5. Rival contentions were heard and the submissions made have been examined. Our attention was drawn by the Ld. AR to page 2 of the assessment order in which the profit has been estimated. It was stated that the turnover was ₹3,50,68,790/- and the net profit @8% was estimated, which was sustained by the Ld. Addl/JCIT(A). It was further stated that the appeal was filed on 07.01.2020 while the order was issued on 23.09.2025 i.e. after more than 5 years of filing of the appeal. It was stated that in the business of trading of agricultural products, the profit was uncertain. The Ld. AR was fair enough to admit that the books of account and cash book were not filed before the Ld. AO. The assessee is stated to be 45 years old and in the preceding years net profit rate of about 2% was shown and it was submitted that the net profit rate applied during the current assessment year is excessive. However, when enquired by the Bench as to whether the case was scrutinized in earlier assessment years, the Ld. AR stated in the negative.
6. The Ld. DR vehemently argued and requested that the order of the Addl/JCIT(A) may be confirmed.

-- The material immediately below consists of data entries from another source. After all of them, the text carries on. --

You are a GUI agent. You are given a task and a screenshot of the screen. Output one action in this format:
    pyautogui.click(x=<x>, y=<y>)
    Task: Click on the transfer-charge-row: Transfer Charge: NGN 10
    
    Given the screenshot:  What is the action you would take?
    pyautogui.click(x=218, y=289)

7. We have heard the rival contentions and perused the records placed before us. Although the Ld. AO has not invoked the provisions of section 44AD of the Act in the assessment order, but he rejected the profit shown as the notices u/s 133(6) of the Act were not complied with nor any books of account were produced and there was deposit of SBNs during the demonetization period. The Ld. Addl/JCIT(A) however, has confirmed the part of the addition by mentioning the presumptive provisions of section 44AD of the Act and the same according to him being reasonable and justified. However, a perusal of the provisions of section 44AD of the Act as applicable for AY 2017-18 shows that section 44AD of the Act is applicable only if the turnover of the business is ₹1 Crore which was increased to ₹2 Crore with effect from 01.04.2017. Since the assessee’s turnover had exceeded ₹2 Crore during the year, therefore, the provisions of section 44AD of the Act are not applicable. The Bench was of the view that no reason has been given for application of 8% of net profit rate by the Ld. CIT(A) and the same was also found to be excessive considering the overall business and the turnover of the assessee as also the past history of the case. However, on facts, the profit shown could also not be accepted; therefore, it was conveyed to the Ld. AR that the application of the net profit rate of 4% would be reasonable, to which he was agreeable. Hence, as on facts of the case, the assessee could not produce the books of account before the Ld. AO, there was justification for rejection of the book result and application of a higher rate of net profit. Considering the facts of the case, the past history of the assessee and the nature of business, the net profit rate of 4% is found to be reasonable, which is applied on the total turnover shown at ₹3,50,68,790/- and which works out to ₹14,02,752/-. Since the net profit declared by the assessee is ₹4,55,190/-, the addition of ₹9,47,562/- only is sustained and the rest of the addition made is hereby deleted. Hence, Ground Nos. 1 and 2 are partly allowed, Ground No. 3 is dismissed while Ground No. 4 is general in nature and does not require any separate adjudication.
8. In the result, the appeal filed by the assessee is partly allowed.
Order pronounced in the open Court on 5th May, 2026.